GIVEN PASSAGE: Begin
Welcome to the LLäMmlein codebase — used to train our German, decoder-only LLäMmlein model family from scratch. We currently provide three model sizes — 120M, 1B, and 7B — all trained on the same curated dataset for consistent scaling comparisons. All components of the training process, including code, datasets, and intermediate checkpoints are openly released. Find more information in our paper. This repository builds on TinyLlama as its backbone.
- ⚡️ Flash Attention 3
- 🏎️ Fast dataloader with caching for improved speed
- ✏️ Datapoint logging for better tracking
All models are available on Hugging Face, along with:
- Intermediate checkpoints
- Data logging metadata
| Model Size | Hugging Face Link |
|---|---|
| LLäMmlein 7B | LLäMmlein_7B |
| LLäMmlein 1B | LLäMmlein_1B |
| LLäMmlein 120M | LLäMmlein_120M |
These earlier versions were used in our initial experiments (see accompanying paper):
| Model | Hugging Face Link |
|---|---|
| LLäMmlein 1B (prerelease) | LLäMmlein_1B_prerelease |
| LLäMmlein 120M (prerelease) | LLäMmlein_120M_prerelease |
All our models are trained using our filtered version of the RedPajama V2 dataset, available under LLaMmlein-Dataset In addition to paragraph deduplication, we applied a token-to-word ratio filter to exclude low-quality or noisy text.
We provide our requirements in TinyLlama/cluster/building/requirements.txt. They can be installed using:
pip install -r requirements.txtIn addition, we provide a containerized environment using Singularity (Apptainer).
The .sif image can be build using the provided definition file llammlein.def.
(located in TinyLlama/cluster/building/):
bash build-image.shThe tinyllama_fabric.py contains the general training script. Before starting several parameters have to be set, we will list the most important here:
- model_name : Identifier specified in lit-gpt/config.py
- global_batch_size: batch size across all gpus
- learning_rate
- micro_batch_size
- max_steps
- sharding_strategy: Efficiency of the FSDP sharding strategy can differ drastically between cluster settings
- train_data_dir: Path to the training dataset (line 112)
- state_dict_type: Depending on the size of model you are training and available gpus it can make sense to set this parameter to
shardedinstead offull(line 131) - tokenizer_path: Path to the tokenizer (line 417)
Once all training parameters are configured, training can be launched using a script similar to this one:
#!/bin/bash
#SBATCH --job-name="training"
#SBATCH --nodes=16
#SBATCH --ntasks-per-node=4
#SBATCH --gres=gpu:h100:4
#SBATCH --partition=h100
#SBATCH --time=24:00:00
# Set all cluster specific variables i.e. HTTP_PROXY, NCCL_IB_HCA ...
export MODEL_NAME="$OUTDIR" # location to save intermediate checkpoints
srun apptainer exec llammlein.sif python pretrain/tinyllama_fabric.py Our specific .sh file with all our selected environment variables can be found in TinyLlama/cluster/exec.
Training can be resumed from a specific checkpoint using:
srun apptainer exec llammlein.sif python pretrain/tinyllama_fabric.py --resume $MODEL_NAME/iter-00100000-ckpt.pthThe checkpoints saved during training are not Huggingface compatible therefore the examplary script scripts/create.sh has to be executed.
Please make sure to add all paths correctly in the .sh file.
GIVEN PASSAGE: End
According to the LLäMmlein codebase description, which dataset was filtered to produce the training data for all the models?
DATA SECTION: Begin
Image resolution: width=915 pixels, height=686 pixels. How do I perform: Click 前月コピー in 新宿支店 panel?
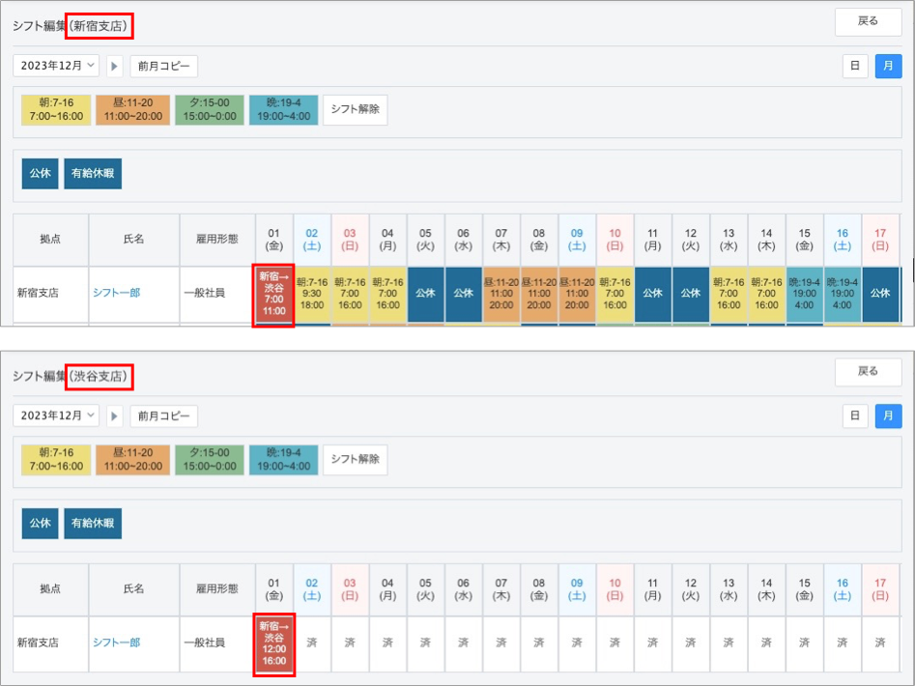tap(163, 66)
DATA SECTION: End
* [PROBLEM SOLUTION] The RedPajama V2 dataset.